NMR analysis was performed with a 2 MHz field instrument using a CPMG sequence and sufficient echo trains to acquire reliable T2 distribution. T2 cutoff was determined on core samples with a wide range of porosity, permeability, and rock types. Core samples were analyzed for T2 distribution at elevated temperature and pressure. First the cores were saturated with formation brine to 100% Sw, followed by desaturation using the porous plate pressure equilibrium method to Swirr. Initially, desaturation with gas provided very low T2 cutoffs; desaturation steps were repeated using a lab oil with reservoir property to investigate its positive impact on the T2 cutoffs and to use in the NMR log domain.

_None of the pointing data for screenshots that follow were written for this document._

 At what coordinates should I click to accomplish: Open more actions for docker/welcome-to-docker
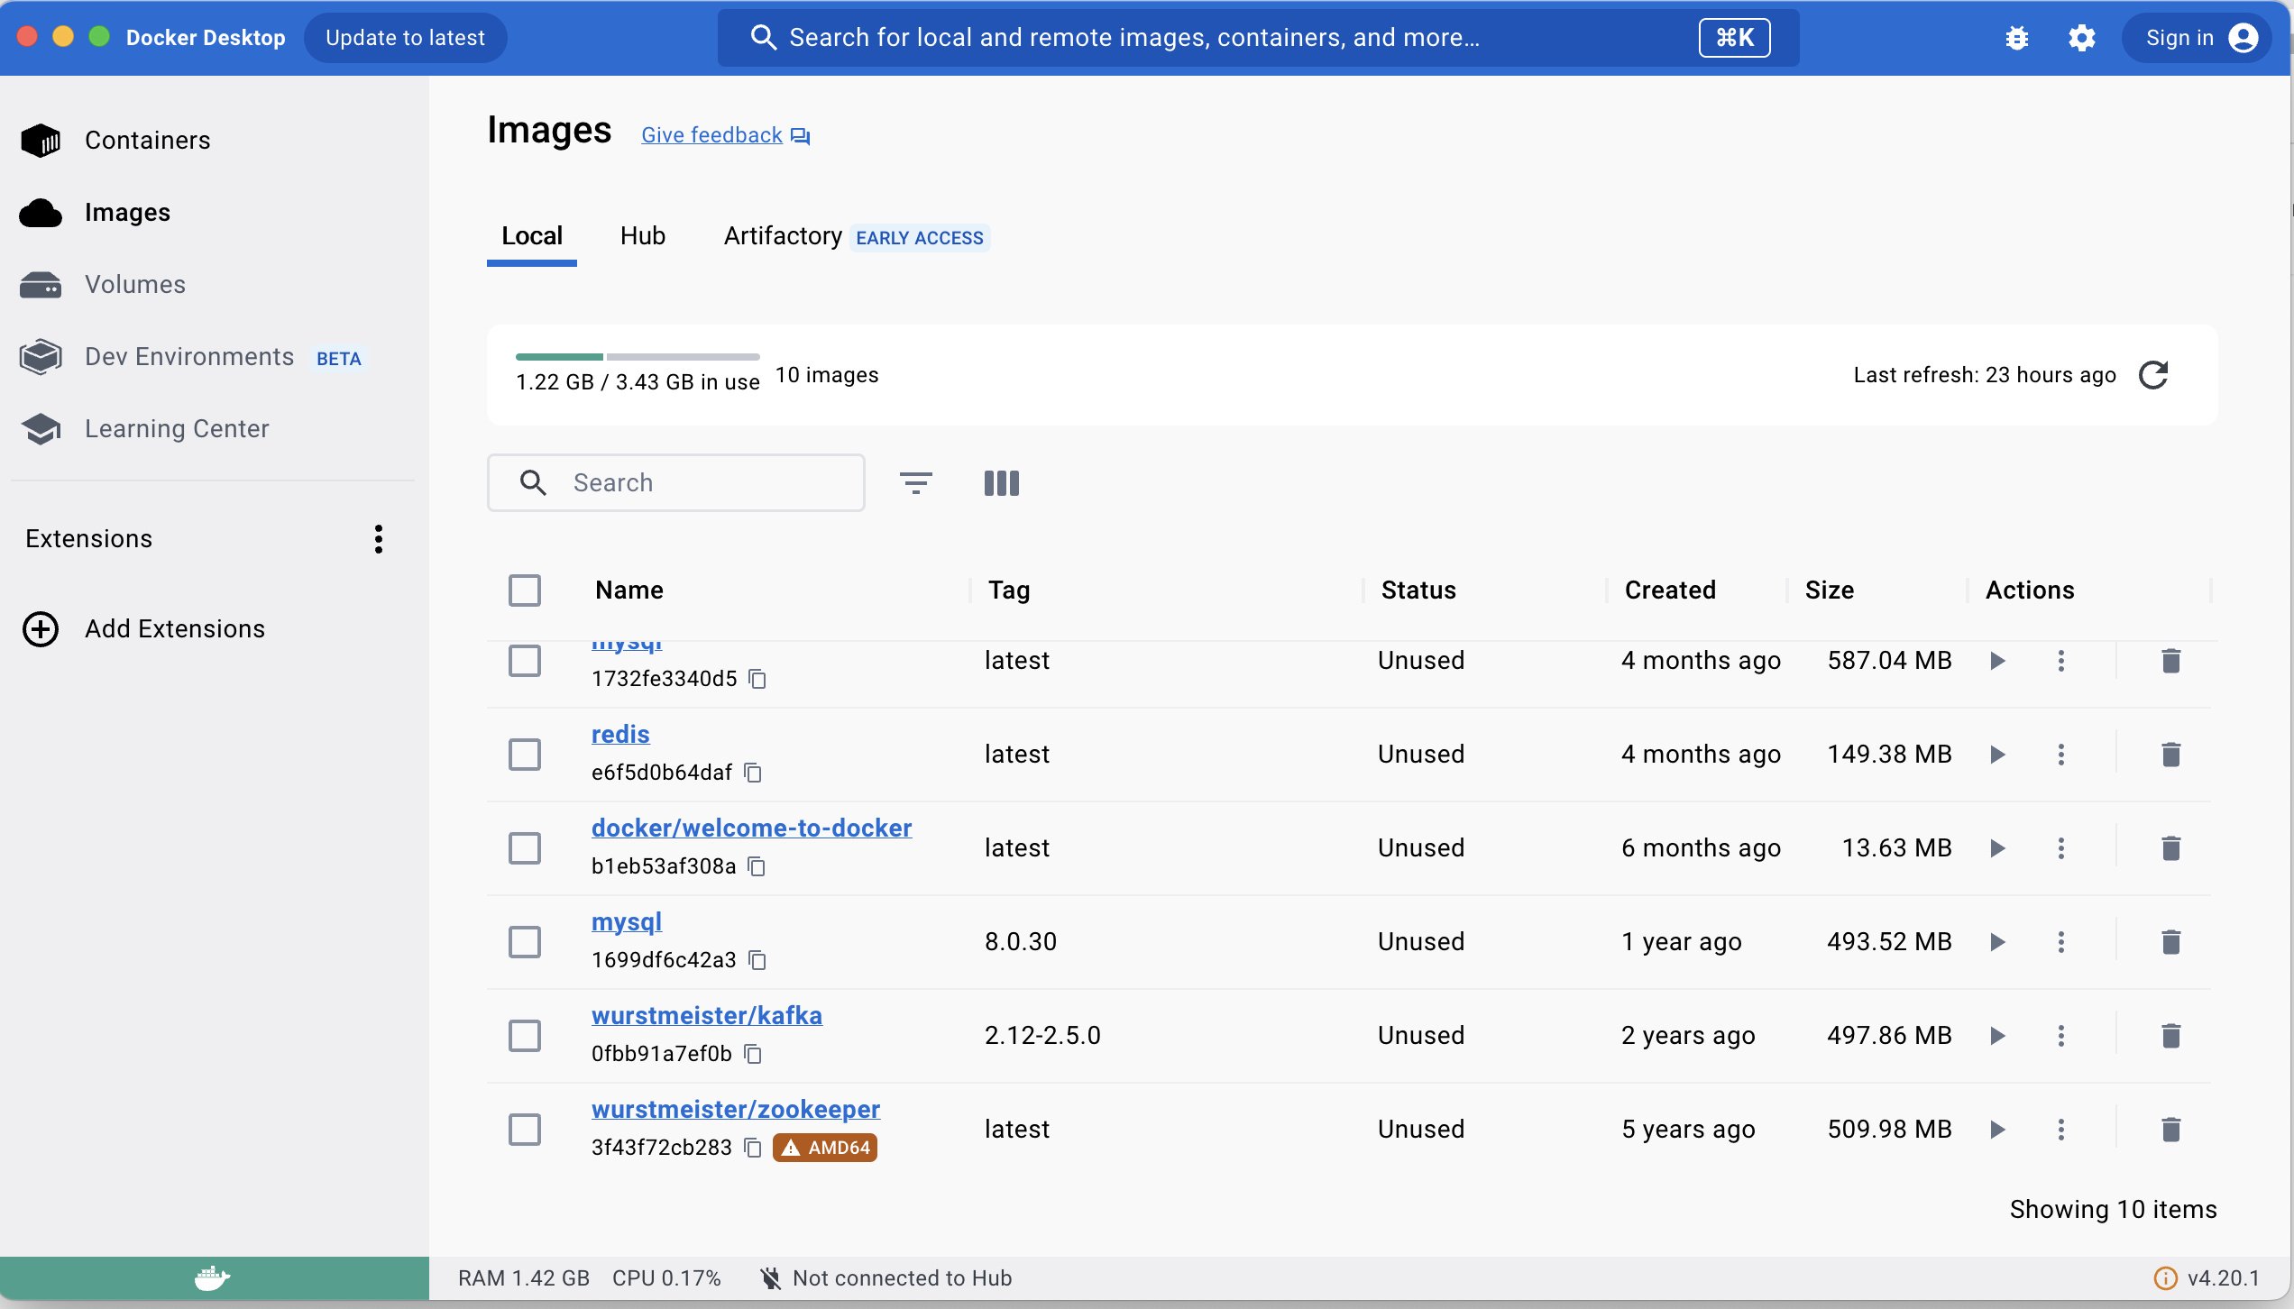point(2060,847)
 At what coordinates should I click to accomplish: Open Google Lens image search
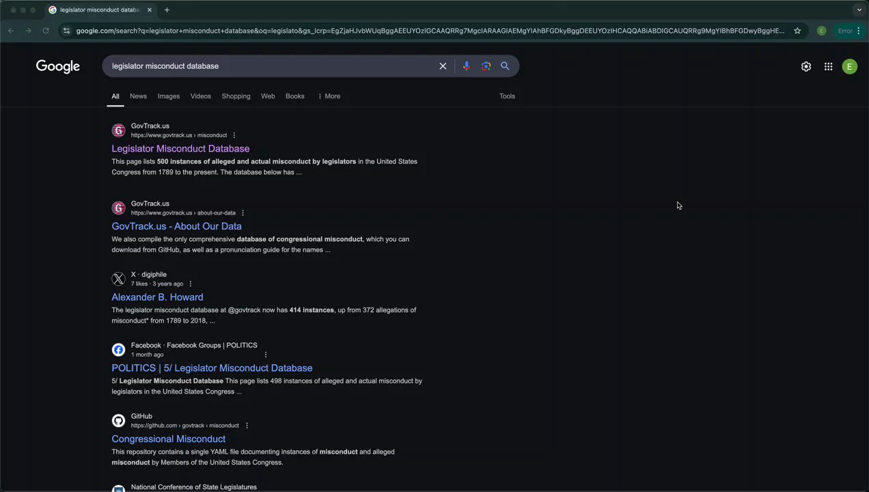486,66
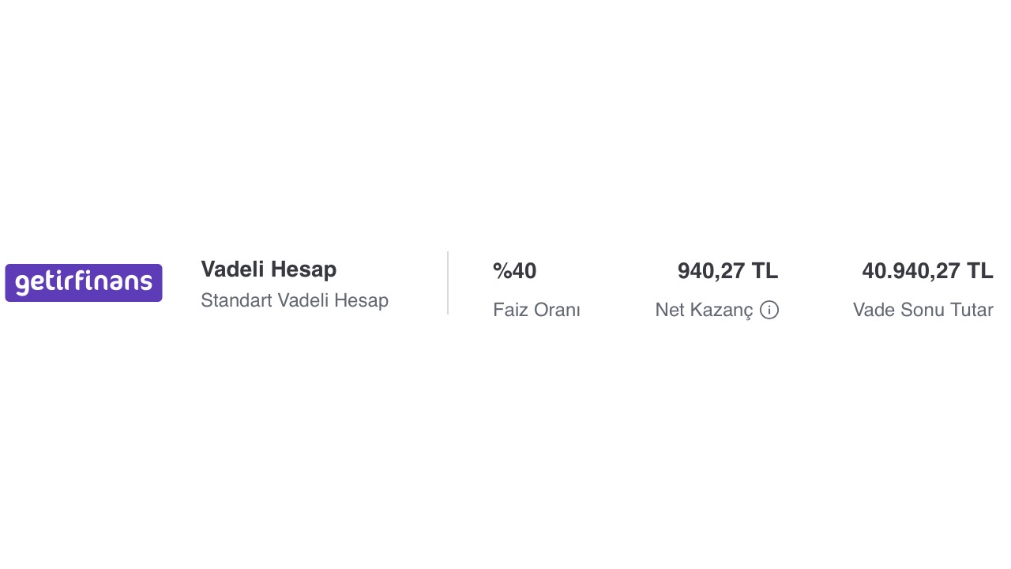The height and width of the screenshot is (569, 1011).
Task: Click the getirfinans logo
Action: click(x=84, y=283)
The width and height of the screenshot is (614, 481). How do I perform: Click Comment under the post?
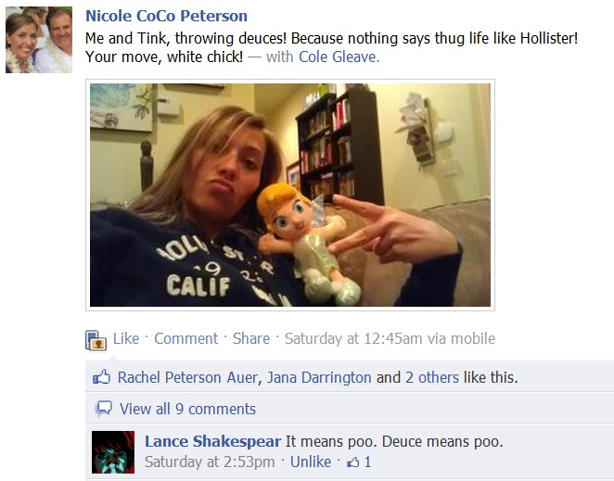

The T2 curve of the fully saturated plugs with brine shows a shift towards the shorter T2 time. Determination of T2 cutoff from the gas-brine system in the laboratory results in lower T2 cutoff values approximately 15 to 50 msec. This is due to the lower T2 response at the Swirr state from the combined affect of pores still partially saturated with brine and gas diffusivity affects. When desaturating with lab oil, the NMR response results in more reliable T2 cut-off of 55 to 100 msec.
NMR T2 cutoff for BVI using the oil-brine system has been determined using two methods, a conventional method where T2 cutoff is determined where the cumulative T2 value of the Sw at 100% brine equals the cumulative T2 value of the Swirr. The other method is where the T2 cutoff separates major peaks of bound and free fluid in the incremental T2 response. The conventional method posed a challenge in picking correct T2 cutoff due to various complexity as outlined in the paper. The latter method provided more reliable and better control on picking T2 cutoff to apply in the NMR log domain.